Preparation of L. monocytogenes-infected bread pieces takes approximately 2 hours. Typically, each mouse will pick up the bread and consume the entire piece within 2–5 minutes. Since the mice are infected individually in empty cages, the duration of this phase of the experiment will depend on the amount of available laminar flow hood space in the investigator’s animal facility. Occasionally, some mice need longer to eat the bread piece, so the investigator should be prepared to check on those animals 20–30 min. later (or up to 2 hours later).

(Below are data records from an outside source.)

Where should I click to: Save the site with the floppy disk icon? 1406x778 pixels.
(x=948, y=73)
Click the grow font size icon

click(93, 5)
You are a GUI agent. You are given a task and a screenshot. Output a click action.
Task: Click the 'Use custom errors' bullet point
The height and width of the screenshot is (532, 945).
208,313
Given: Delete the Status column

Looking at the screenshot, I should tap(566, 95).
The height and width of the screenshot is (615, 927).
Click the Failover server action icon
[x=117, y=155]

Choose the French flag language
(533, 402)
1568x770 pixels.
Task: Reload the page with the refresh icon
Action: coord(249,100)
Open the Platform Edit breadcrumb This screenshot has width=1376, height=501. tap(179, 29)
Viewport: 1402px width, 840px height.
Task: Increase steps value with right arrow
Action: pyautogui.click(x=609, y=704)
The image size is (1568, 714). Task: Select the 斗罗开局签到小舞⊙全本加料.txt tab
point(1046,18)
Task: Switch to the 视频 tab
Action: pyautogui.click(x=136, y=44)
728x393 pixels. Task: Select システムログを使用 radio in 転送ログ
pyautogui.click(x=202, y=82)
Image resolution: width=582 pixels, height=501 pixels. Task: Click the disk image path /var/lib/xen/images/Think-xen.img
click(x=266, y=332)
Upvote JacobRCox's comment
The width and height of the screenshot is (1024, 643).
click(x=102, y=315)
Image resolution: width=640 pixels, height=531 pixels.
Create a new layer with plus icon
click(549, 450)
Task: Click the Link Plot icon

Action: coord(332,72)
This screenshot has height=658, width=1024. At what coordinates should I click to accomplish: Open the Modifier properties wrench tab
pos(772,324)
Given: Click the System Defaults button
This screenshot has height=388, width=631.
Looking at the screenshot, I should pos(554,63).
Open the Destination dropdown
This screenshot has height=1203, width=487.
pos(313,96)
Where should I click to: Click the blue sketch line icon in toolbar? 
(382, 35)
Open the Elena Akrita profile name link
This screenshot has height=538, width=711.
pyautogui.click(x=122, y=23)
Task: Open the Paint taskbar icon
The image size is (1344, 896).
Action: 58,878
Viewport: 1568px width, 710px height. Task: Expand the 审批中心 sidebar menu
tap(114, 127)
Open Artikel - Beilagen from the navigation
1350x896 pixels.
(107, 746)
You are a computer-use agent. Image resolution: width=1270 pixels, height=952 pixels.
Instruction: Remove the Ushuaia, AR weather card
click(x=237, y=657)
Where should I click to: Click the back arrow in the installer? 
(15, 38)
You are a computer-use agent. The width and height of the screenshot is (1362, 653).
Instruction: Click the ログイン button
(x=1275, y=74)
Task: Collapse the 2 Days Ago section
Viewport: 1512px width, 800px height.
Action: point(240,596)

The time required for organ recovery will depend on both the expertise of the investigator and the number of tissues being analyzed. To process the harvested tissues in a timely manner, it is best to divide the tasks involved among several individuals. It takes approximately 8–10 min. to properly flush one intestinal tissue (e.g. ileum or colon). Homogenization requires ~ 2 min. per tissue sample. Dilution and plating takes 5 min. per tissue sample.

An experienced team of two investigators can process the ileum, colon, MLN, gall bladder, spleen, and liver from 8 infected mice in approximately 4.5 hours. The rate liming steps are flushing of the intestines (because of the time involved), and homogenization (because most labs have only one homogenizer). When analyzing multiple tissues from a large number of mice, the dilution and plating steps can be expedited by involving multiple investigators. This will also ensure that all tissues are plated at approximately the same time post-harvest.